Re: [DISCUSS] CPU flame graph for a job vertex in web UI.

2019-08-02 Thread David Morávek
I've created FLINK-13550 
to track the issue.

Is there any committer who'd be willing to "shepherd this effort"? :)

Thanks,
D.

On Fri, Aug 2, 2019 at 10:22 AM David Morávek  wrote:

> Hi Paul, for now I only plan to add the one based on java stack traces.
>
> On Fri, Aug 2, 2019 at 9:34 AM Paul Lam  wrote:
>
>> Hi David,
>>
>> Thanks for the new feature! I think the flame graph would be a useful
>> tool to understand the state of job executions, and it looks good too. +1
>> for this.
>>
>> And a minor question: do we plan to support multiple kinds of flame
>> graphs? It would be great if we have both on-cpu and off-cpu flame graphs.
>>
>> Best,
>> Paul Lam
>>
>> > 在 2019年8月2日,04:24,David Morávek  写道:
>> >
>> > Hi Till, thanks for the feedback! These endpoints are only called when
>> the
>> > vertex is selected in the UI, so there should be any heavy RPC load. For
>> > back-pressure, we only sample top 3 calls of the stack (depth = 3). For
>> the
>> > flame-graph, we want to sample the whole stack trace and we need
>> different
>> > sampling rate (longer period, more samples). Those are the main reasons
>> to
>> > split these in two "trackers", but I may be missing something.
>> >
>> > I've prepared a little demo, so others can have a better idea of what I
>> > have in mind.
>> >
>> > https://youtu.be/GUNDehj9z9o
>> >
>> > Please note that this is a proof of concept and I'm not frontend
>> person, so
>> > it may look little clumsy :)
>> >
>> > D.
>> >
>> > On Thu, Aug 1, 2019 at 11:40 AM Till Rohrmann 
>> wrote:
>> >
>> >> Hi David,
>> >>
>> >> thanks for starting this discussion. I like the idea of improving
>> insights
>> >> into Flink's execution and I believe that a flame graph could be
>> helpful.
>> >>
>> >> I quickly glanced over your changes and I think they go in a good
>> >> direction. One idea could be to share the `StackTraceSample` produced
>> by
>> >> the `StackTraceSampleCoordinator` between the different
>> >> `StackTraceOperatorTracker` so that we don't send multiple requests
>> for the
>> >> same operators.
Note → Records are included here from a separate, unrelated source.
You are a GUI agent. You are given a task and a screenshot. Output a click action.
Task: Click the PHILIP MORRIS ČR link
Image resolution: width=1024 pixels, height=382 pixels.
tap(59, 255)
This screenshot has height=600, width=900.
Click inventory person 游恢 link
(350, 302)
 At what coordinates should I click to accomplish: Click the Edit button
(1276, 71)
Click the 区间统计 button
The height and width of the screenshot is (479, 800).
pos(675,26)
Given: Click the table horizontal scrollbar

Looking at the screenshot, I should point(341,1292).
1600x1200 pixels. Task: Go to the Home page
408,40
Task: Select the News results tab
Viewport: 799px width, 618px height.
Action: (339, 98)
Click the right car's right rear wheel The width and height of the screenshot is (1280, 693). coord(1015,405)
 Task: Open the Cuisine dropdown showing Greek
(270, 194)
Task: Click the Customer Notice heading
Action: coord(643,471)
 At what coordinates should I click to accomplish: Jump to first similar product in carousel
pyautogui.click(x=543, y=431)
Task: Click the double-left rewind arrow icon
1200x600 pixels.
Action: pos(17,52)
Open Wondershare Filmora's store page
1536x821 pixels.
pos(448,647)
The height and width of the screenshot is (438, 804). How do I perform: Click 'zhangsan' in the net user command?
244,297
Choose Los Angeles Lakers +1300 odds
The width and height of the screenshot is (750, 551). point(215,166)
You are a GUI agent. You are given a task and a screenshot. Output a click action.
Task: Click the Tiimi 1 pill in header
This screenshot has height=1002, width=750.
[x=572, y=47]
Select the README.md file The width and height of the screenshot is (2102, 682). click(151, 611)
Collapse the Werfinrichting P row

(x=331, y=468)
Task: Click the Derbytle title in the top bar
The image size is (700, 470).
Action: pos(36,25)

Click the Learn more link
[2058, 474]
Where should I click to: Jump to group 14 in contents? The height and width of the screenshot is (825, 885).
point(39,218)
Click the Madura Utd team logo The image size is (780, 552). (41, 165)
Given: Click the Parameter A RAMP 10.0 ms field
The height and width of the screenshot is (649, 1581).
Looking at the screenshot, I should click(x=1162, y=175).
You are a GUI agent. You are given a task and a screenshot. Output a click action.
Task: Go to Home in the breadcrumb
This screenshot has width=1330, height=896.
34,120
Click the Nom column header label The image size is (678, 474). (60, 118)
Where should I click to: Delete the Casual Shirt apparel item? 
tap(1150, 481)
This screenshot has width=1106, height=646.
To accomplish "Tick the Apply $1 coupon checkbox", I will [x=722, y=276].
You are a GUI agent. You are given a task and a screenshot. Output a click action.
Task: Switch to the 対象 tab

That way we would decrease a bit the RPC load.
>> >>
>> >> Apart from that, I think the next steps would be to find a committer
>> who
>> >> could shepherd this effort and help you with merging it.
>> >>
>> >> Cheers,
>> >> Till
>> >>
>> >> On Wed, Jul 31, 2019 at 7:05 PM David Morávek  wrote:
>> >>
>> >>> Hello,
>> >>>
>> >>> While looking into Flink internals, I've noticed that there is
>> already a
>> >>> mechanism for stack-trace sampling of a particular job vertex.
>> >>>
>> >>> I think it may be really useful to allow user to easily render a cpu
>> >>> flamegraph  in a new UI
>> >> for
>> >>> a
>> >>> selected vertex (new tab next to back pressure) of a running job. Back
>> >>> pressure tab already provides a good idea of which vertex causes
>> trouble,
>> >>> but it's hard to say what's actually going on.
>> >>>
>> >>> I've tried to implement a basic REST endpoint
>> >>> <
>> >>>
>> >>
>> https://github.com/dmvk/flink/commit/716231822d2fe99004895cdd0a365560479445b9
>>  ,
>> >>> that prepares data for the flame graph rendering and it seems to be
>> >>> providing good insight.
>> >>>
>> >>> It should be straightforward to render data from the endpoint in new
>> UI
>> >>> using existing 
>> javascript
>> >>> libraries.
>> >>>
>> >>> WDYT? Is this worth pushing forward?
>> >>>
>> >>> D.
>> >>>
>> >>
>>
>>


Re: [DISCUSS] CPU flame graph for a job vertex in web UI.

2019-08-02 Thread David Morávek
Hi Paul, for now I only plan to add the one based on java stack traces.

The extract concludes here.